Ali Wolters learned the value of an education when she studied and taught in Uganda. Now she wants to use her education to help others who strive for the opportunity to attend school.
Ali Wolters
University of San Diego

For the past 21 years, a civil war has been the only thing the people in northern Uganda have known. Children have been born in Internally Displaced Persons’ (IDP) camps and know home to be nothing more than gunshots, food distribution, abduction, and death. Education has been patchy because of stagnant economic growth. Students often cannot afford expensive school fees and, because of the insecure climate, they often avoid school altogether. The current peace talks, which have been taking place in Juba since July 2006 between the Government of Uganda (GoU) and the rebel group known as the Lord’s Resistance Army (LRA), have brought the people in the north a period of relative peace. This peace has helped to boost development in the north and improve the opportunity for the young people to return back to school. However, the fight for the people in the north is not yet over, and worst of all, it seems to be children who are suffering the most.
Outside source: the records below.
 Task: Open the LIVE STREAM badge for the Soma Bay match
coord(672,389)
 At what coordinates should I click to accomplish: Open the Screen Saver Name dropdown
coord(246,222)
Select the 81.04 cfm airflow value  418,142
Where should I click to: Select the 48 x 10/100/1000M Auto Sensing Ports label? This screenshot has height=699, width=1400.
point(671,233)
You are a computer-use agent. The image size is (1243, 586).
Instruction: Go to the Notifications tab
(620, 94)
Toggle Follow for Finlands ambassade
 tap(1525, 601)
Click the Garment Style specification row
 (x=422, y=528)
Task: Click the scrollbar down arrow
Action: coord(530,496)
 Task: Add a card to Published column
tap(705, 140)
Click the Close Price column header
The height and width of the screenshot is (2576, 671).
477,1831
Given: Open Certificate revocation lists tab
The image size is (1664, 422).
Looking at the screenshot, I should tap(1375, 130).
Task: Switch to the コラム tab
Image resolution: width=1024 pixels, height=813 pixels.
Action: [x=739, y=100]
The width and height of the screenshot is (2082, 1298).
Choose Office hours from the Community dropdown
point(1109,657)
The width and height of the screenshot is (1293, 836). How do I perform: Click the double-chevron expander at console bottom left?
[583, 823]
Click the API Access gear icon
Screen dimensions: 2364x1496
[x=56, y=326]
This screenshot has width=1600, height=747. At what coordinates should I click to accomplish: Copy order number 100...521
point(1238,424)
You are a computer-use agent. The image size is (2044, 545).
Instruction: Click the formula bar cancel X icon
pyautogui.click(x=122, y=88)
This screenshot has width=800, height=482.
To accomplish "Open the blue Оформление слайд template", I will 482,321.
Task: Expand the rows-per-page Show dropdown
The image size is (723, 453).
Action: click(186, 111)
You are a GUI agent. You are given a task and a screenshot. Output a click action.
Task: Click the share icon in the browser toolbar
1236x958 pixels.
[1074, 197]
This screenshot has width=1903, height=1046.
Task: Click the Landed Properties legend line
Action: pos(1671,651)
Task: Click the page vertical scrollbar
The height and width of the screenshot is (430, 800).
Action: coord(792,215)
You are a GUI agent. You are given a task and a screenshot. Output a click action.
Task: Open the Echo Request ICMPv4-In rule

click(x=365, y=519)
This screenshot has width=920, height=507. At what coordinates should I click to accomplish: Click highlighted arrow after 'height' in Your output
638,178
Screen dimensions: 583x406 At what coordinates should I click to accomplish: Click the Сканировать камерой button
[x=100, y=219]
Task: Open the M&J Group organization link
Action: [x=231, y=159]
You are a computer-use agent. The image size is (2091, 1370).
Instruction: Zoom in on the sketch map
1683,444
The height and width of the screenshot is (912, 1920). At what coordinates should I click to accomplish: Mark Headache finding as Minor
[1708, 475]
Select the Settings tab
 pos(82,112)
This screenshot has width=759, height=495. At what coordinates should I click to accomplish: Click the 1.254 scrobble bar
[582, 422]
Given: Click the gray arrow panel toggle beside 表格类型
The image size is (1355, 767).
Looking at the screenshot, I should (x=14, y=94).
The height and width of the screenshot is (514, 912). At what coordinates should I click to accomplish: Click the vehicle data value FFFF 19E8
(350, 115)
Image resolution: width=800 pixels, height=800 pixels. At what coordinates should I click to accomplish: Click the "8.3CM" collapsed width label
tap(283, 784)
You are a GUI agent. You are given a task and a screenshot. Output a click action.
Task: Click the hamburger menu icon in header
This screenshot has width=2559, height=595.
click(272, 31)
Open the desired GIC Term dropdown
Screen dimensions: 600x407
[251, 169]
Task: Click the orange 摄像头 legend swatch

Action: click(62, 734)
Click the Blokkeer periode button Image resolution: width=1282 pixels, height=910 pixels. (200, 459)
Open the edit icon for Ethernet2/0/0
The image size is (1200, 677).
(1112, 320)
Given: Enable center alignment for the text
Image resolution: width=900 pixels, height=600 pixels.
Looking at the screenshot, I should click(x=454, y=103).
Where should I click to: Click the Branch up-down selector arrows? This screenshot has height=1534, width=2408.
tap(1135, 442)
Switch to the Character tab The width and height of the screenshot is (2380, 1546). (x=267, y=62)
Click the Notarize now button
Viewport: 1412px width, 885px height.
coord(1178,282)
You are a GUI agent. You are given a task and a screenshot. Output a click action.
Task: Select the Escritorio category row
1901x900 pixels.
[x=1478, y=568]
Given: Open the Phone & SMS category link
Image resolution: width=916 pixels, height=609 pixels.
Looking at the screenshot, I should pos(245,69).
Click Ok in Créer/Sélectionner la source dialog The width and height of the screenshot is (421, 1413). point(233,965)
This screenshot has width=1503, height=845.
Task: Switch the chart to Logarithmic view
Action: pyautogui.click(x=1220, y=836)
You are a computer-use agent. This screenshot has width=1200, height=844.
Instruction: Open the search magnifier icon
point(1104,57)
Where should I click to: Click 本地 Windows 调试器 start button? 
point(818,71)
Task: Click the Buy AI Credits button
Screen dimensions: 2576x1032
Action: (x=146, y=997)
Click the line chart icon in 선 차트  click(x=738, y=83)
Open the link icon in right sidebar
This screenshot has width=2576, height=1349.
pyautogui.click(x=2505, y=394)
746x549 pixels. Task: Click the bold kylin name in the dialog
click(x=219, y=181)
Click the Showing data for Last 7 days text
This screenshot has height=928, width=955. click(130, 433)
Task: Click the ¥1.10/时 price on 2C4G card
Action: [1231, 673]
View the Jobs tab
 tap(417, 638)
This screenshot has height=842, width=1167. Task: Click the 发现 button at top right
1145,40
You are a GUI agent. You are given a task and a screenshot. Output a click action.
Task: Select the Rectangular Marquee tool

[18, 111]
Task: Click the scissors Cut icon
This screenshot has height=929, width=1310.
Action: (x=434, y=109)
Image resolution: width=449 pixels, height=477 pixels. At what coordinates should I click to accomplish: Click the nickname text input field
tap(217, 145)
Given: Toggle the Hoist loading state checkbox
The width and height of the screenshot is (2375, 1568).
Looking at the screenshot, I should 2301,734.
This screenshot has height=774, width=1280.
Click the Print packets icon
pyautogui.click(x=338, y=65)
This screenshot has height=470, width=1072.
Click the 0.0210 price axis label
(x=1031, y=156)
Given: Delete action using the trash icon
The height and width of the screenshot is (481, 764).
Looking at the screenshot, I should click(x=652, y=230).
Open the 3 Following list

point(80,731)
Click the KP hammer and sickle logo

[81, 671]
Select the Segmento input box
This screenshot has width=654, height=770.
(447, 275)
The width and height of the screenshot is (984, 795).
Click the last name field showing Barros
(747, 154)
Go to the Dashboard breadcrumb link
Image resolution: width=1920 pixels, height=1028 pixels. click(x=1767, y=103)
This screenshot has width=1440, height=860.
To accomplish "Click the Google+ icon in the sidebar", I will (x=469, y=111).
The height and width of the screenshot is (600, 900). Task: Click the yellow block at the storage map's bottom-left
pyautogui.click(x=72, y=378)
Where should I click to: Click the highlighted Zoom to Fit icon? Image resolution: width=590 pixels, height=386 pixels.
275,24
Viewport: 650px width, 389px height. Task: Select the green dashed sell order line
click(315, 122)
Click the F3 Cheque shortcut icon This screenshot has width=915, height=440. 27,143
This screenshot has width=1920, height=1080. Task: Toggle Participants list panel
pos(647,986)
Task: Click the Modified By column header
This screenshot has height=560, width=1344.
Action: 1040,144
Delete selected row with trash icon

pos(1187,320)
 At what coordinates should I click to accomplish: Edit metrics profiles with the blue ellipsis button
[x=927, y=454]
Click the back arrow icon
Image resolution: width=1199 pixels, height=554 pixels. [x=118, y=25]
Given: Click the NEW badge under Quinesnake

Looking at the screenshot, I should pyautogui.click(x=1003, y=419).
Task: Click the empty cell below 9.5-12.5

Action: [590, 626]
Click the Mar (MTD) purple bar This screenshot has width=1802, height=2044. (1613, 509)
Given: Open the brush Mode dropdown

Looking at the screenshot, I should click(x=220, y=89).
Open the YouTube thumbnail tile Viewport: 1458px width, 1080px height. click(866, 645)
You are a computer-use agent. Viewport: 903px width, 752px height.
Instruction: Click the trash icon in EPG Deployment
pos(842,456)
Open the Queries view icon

I studied abroad in Uganda last fall for four months with 25 other American students. In the last six weeks of the program, each student moved to another part of the country and worked with an organization of his/her choice. I chose to live and teach at Hope North Vocational and Secondary School. I was able to connect with the students in a number of ways, through teaching, playing soccer and volleyball, singing, dancing, praying, and much more. The closer I became to many of the students, the more chances I had to sit and listen to their individual stories. They told me about loosing family members to war and disease, their escape from the LRA, the heinous conditions of the IDP camps – their home – and the challenges that they continue to face at school.
I did not need to go to Uganda to know that in other places of the world education was not a guaranteed right like it is in the United States. I knew that in many places young boys were given the opportunity to go to school over the girls, who would be forced to stay home and help with household chores. I knew poverty, war, and disease all contributed to students’ inability to attend school. But living in Uganda for four months magnified that for me and it became reality. Seeing one young man and two young women working as house-help for my home-stay family rather than going to school. Sitting in a taxi while a 20-year old guy is selling grilled corn on the side of the road rather than attending school because of expensive school fees and constant conflict in the north. Trying to speak with an eight-year old girl living HIV+ but cannot because she is not able to speak English due to the fact that she is too weak to attend school. These are just a few lives that have been affected by poverty, war and disease. These are human beings who have been denied the basic right to an education, an education that could possibly break the cycle of poverty, which is the only reality they have ever known.
I saw the true value of education in Uganda. I saw the opportunities I have now, and the opportunities I have taken for granted for so many years. I have seen the desires of only a few of our world’s children I have seen their desire to learn, to sit in a classroom, to be educated. Studying abroad in Uganda and teaching at Hope North Vocational and Secondary School re-ignited my desire to learn and now that I am back in the United States I have taken that desire with me. My education is now not only for me but for all those who are waiting to attend school. I hope that through my education I will someday be able to give back to all of those children who are sitting idle in their homes unable to attend school. And as Nelson Mandela once said, “education is the most powerful weapon which you can use to change the world,” and I hope to use my education to do just that.
Studying abroad isn’t always about learning a new language and seeing artifacts or artwork. You also can use your time abroad to help those in need and learn about the struggles people elsewhere in the world face everyday. Good luck to Ali in all of her pursuits.